CNBC’s Rick Santelli’s April 2009 rant regarding proposed stimulus spending by the Obama administration contributed to the birth of the Tea Party, that fringe element of the Republican Party that advocated for less government interference in the markets, reduced government spending, and reduced taxes. While the movement did not create any legislative success, I wouldn’t call it a complete failure since the movement was able to persuade some members of Congress to advocate for the movement’s position on spending and taxes.
Could the Democratic Party benefit from such a movement? The past two weeks have seen Congressional Democrats voice concerns espoused by protesters during a number of marches and protests. Concerns have ranged from reproductive rights to immigration to civil rights to repealing the Affordable Care Act. These concerns, however, were not the concerns of the voters that supported Donald Trump in November 2016.

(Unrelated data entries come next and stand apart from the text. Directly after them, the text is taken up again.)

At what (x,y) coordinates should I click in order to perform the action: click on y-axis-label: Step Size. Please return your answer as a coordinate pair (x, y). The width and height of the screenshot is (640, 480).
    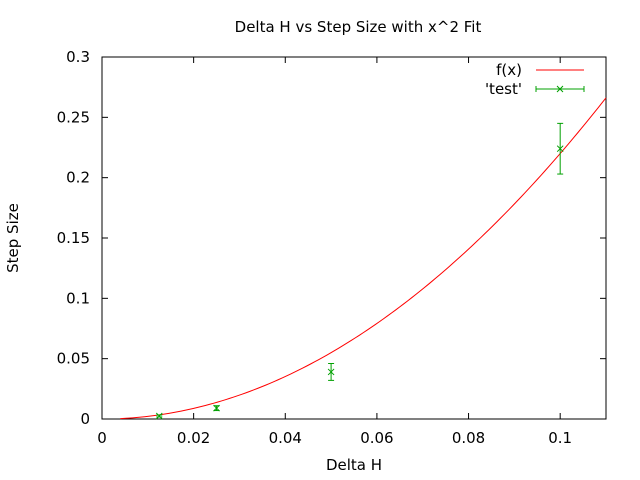
    Looking at the image, I should click on (13, 238).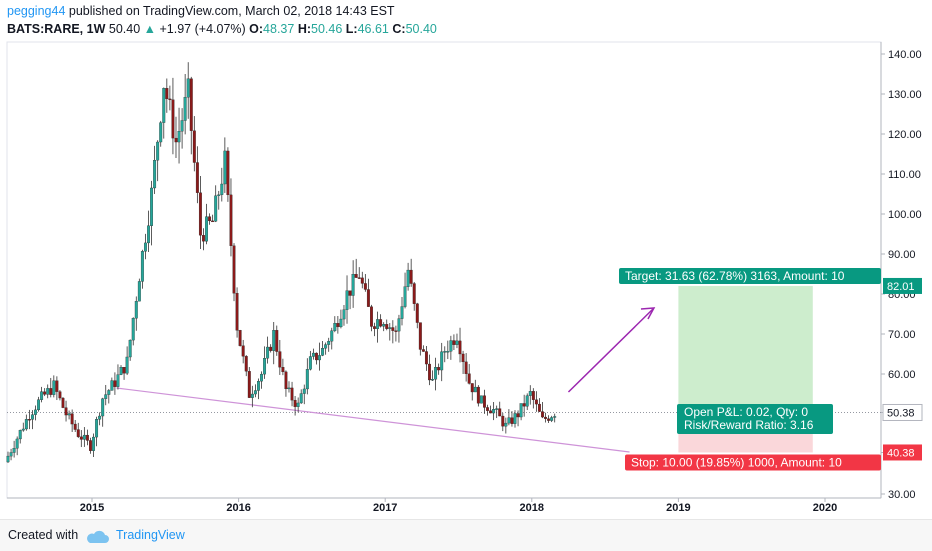 This screenshot has width=932, height=551. What do you see at coordinates (746, 412) in the screenshot?
I see `pnl-text: Open P&L: 0.02, Qty: 0` at bounding box center [746, 412].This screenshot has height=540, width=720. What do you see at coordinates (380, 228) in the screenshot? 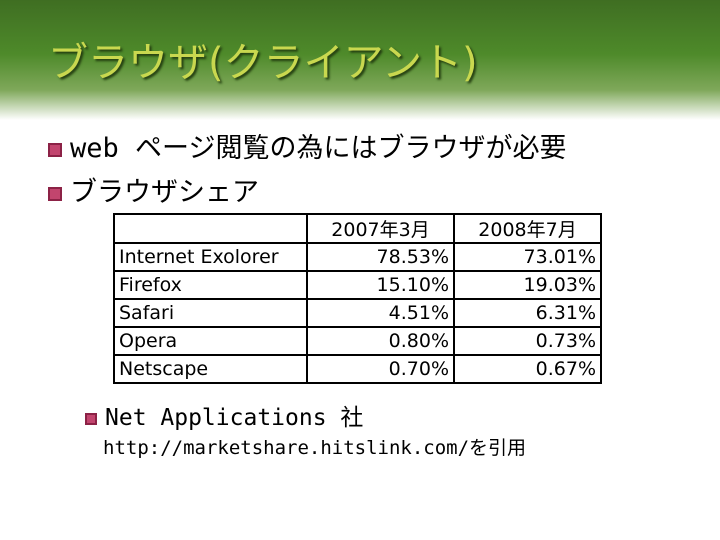
I see `column-header: 2007年3月` at bounding box center [380, 228].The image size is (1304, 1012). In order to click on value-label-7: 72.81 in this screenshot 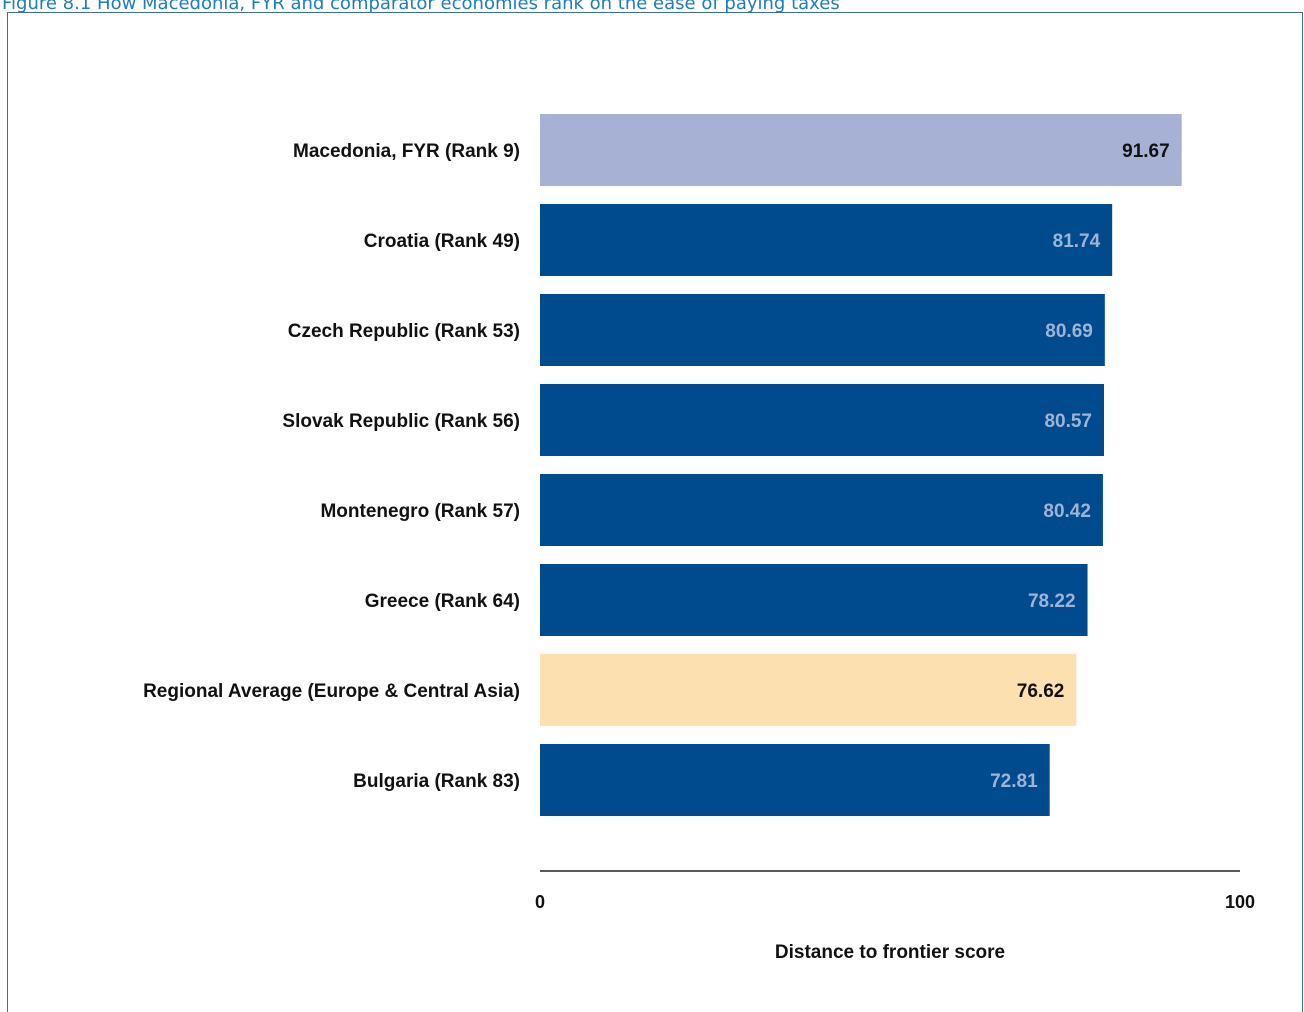, I will do `click(1014, 782)`.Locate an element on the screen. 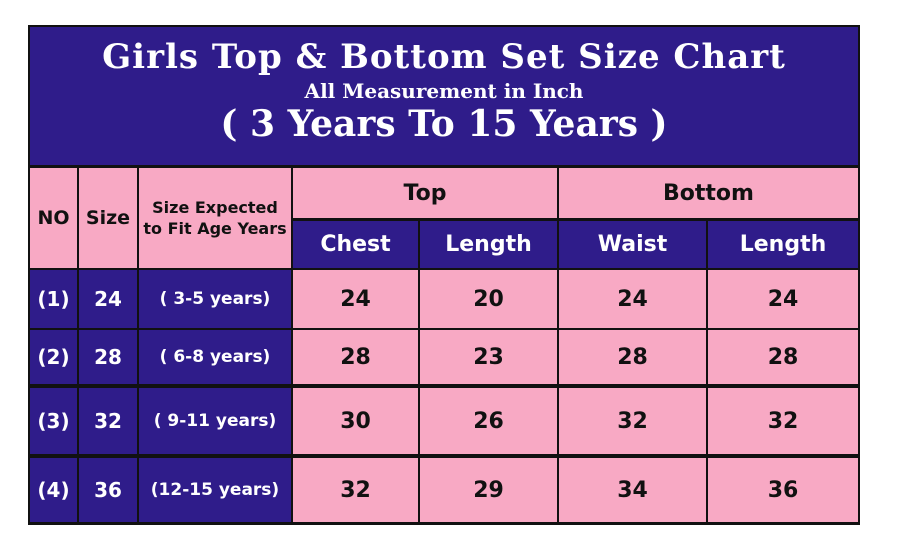  header-expected-age: Size Expected to Fit Age Years is located at coordinates (215, 218). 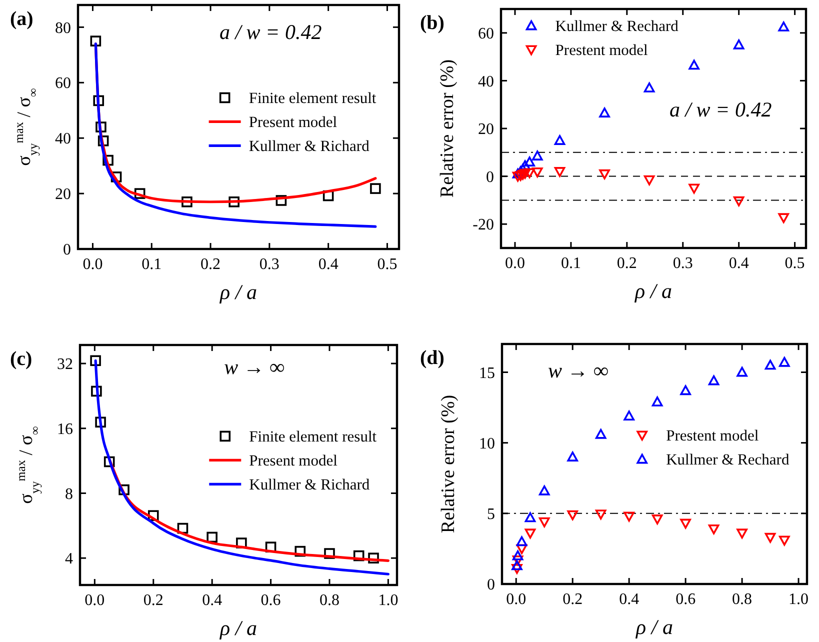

Lower and middle income white voters expressed feelings of economic disenfranchisement and that civil rights initiatives worked against them. Loss of manufacturing jobs in the Rust Belt added fuel to the feelings of economic disenfranchisement. Also, some Trump supporters like the idea of a president dedicated to growing the economy without redistributing wealth.
These are the voters that Hillary Clinton did not reach in 2016 and if the Democrats want to do well in the midterms, they will have to craft political packages to win these voters over. So far there is no indication that Democrats intend to address, legislatively at least, the concerns that drove rural voters to come out for Trump. My review of 200 (12.1%) pieces of legislation filed in the House during the 115th Congress indicates that no Democrats have filed any legislation addressing the concerns that drove Mr Trump’s supporters. It is still early but Democrats don’t appear to eager to knock on the doors of people living in the “Flyover States.”